Overview
This tutorial walks you through creating your first roadmap in Userorbit, from initial setup to publishing it for your users. By the end, you will have a working roadmap with stages, at least one topic, and a shareable public link.
Step 1: Create Your First Roadmap
- Navigate to the Roadmap section in the left sidebar.
- Click Create Roadmap.
- Enter a name for your roadmap. Something like "Product Roadmap" or "2024 Plans" works well to start.
- Optionally add a description that explains what this roadmap covers. This description is visible on the public roadmap page.
- Click Save.
Your roadmap is now created and visible to your team in the dashboard.
Step 2: Configure Stages
Stages are the columns that organize your roadmap.
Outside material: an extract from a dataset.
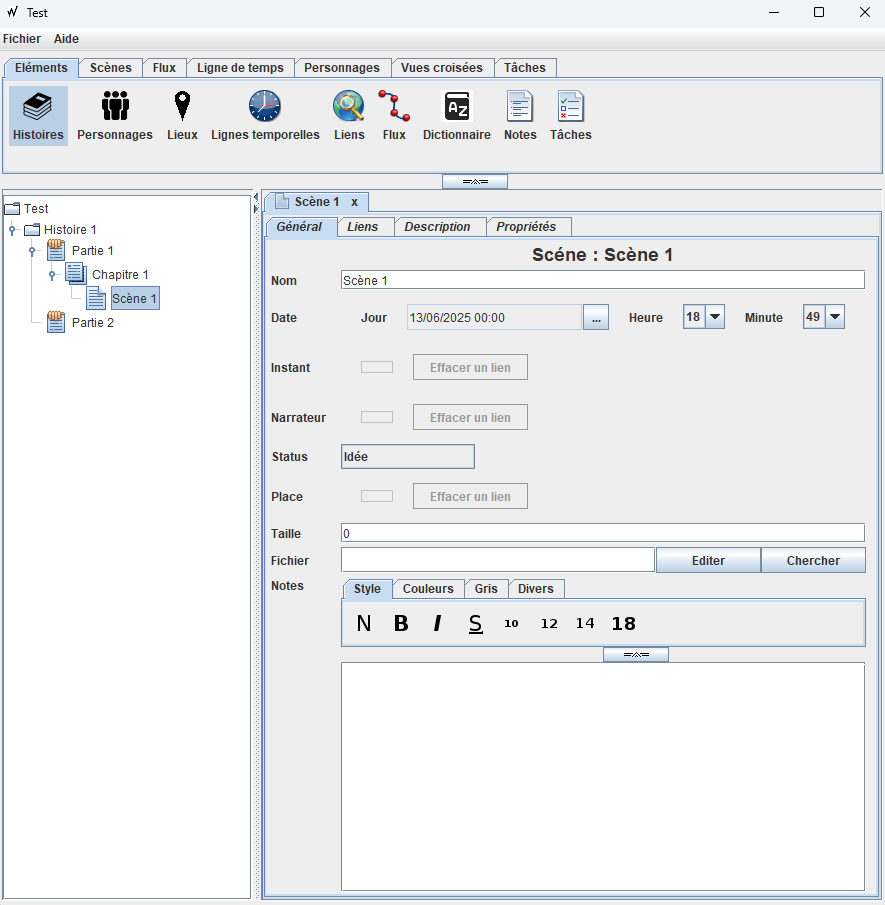
Task: Toggle underline formatting in the Notes editor
Action: 475,622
They represent the progression of work from idea to delivery.
- Open your newly created roadmap.
- You will see default stages already set up. Common defaults include Exploring, Planned, In Progress, and Shipped.
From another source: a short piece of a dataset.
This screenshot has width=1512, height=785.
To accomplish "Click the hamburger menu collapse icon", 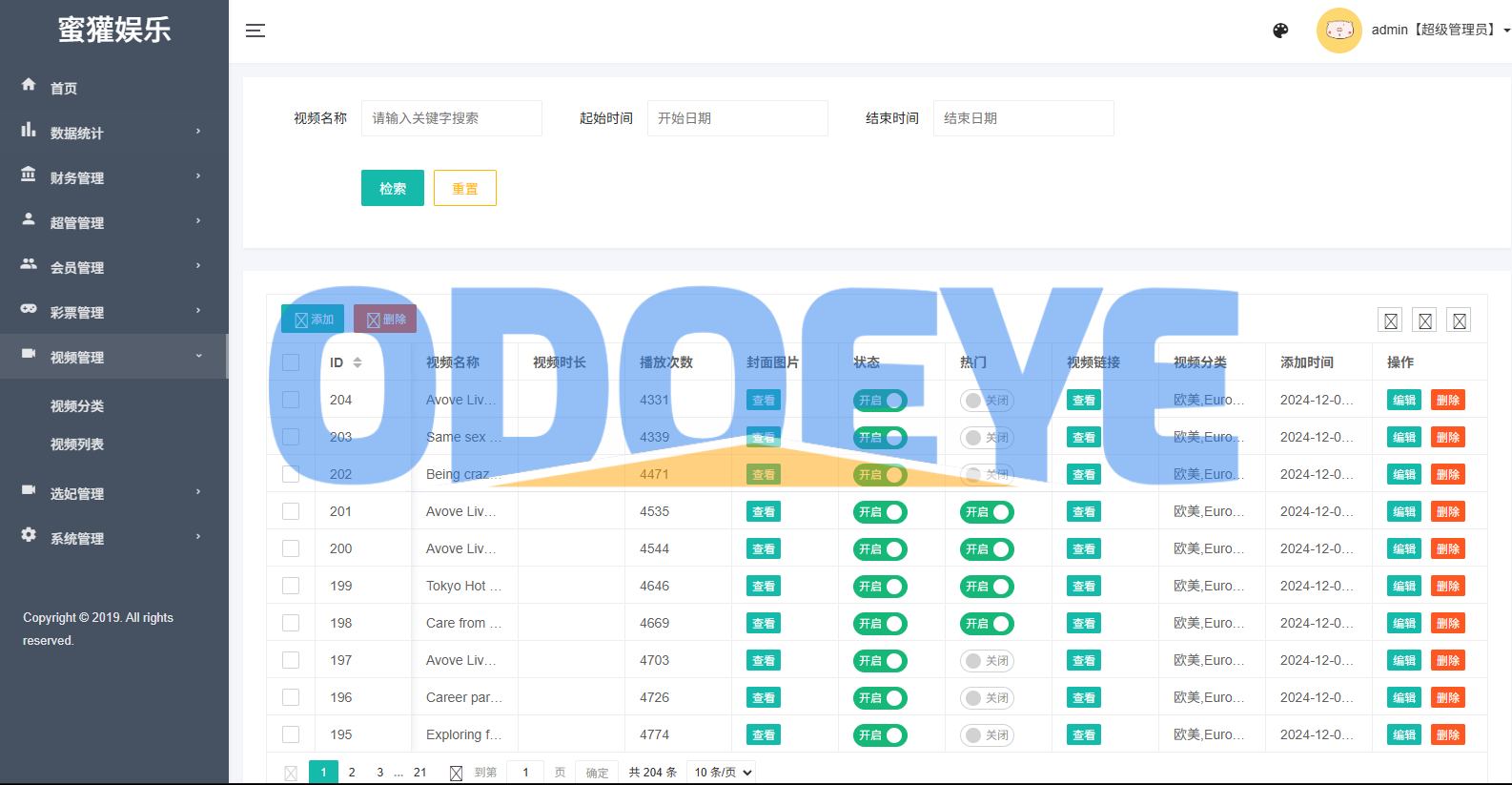I will point(255,31).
- To customize, click on a stage name to rename it, or use the stage settings to add, remove, or reorder stages.
- Keep it simple. Three to five stages is usually enough. Too many stages create clutter and make the roadmap harder to read.
Tips for choosing stages:
- Exploring — Ideas you are considering but have not committed to yet.
- Planned — Committed work that has not started.
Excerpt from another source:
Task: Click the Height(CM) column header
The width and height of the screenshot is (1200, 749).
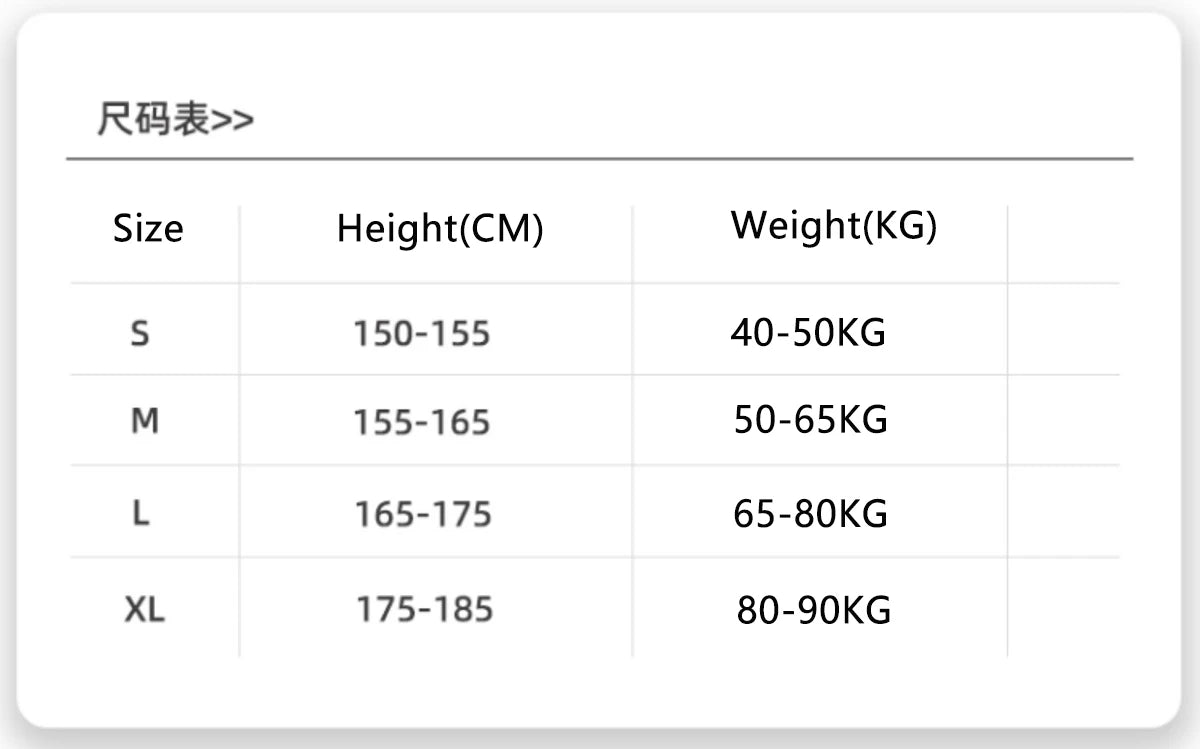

- In Progress — Actively being built.
- Shipped — Completed and released to users.
Step 3: Create Your First Topic
Topics are the items on your roadmap. Each one represents a feature, improvement, or initiative.
- Click Add Topic in the stage where you want it to appear (e.g., Planned).
- Enter a title. Make it clear and user-friendly since this is what your audience will read. For example: "Dark mode for the dashboard" rather than "FEAT-1234: implement dark theme".
- Add a description explaining what this topic covers and why it matters. Keep it concise — two to three sentences is ideal.
- Optionally set an ETA if you want to communicate a rough timeline.
- Save the topic.
Repeat this step to add a few more topics across your stages. Even three to five topics is enough to make the roadmap useful.
Step 4: Link Feedback to Your Topic
If you already have feedback items related to this topic, link them now:
- Open the topic you just created.
- In the Linked Feedback section, search for related feedback items.
- Select the items to link them.
Linking feedback shows your team how much user demand exists for each topic and ensures users get notified when the topic progresses.
Step 5: Publish Your Roadmap
To make your roadmap visible to users:
- Open your roadmap settings.
- Toggle Public to on.
- Copy the public URL that is generated.
- Share this URL on your website, in your app, or in communications with users.
Your public roadmap displays all stages and topics. Users can browse what you are working on and what is coming next. If you have enabled voting on roadmap topics, users can vote to signal their interest.
What to Do Next
- Review your roadmap weekly and move topics between stages as work progresses.
- Link new feedback items to existing topics as they come in.
- When a topic is shipped, consider creating an announcement to notify your users.
- Share the roadmap link in your app's help menu, footer, or onboarding flow so users know where to find it.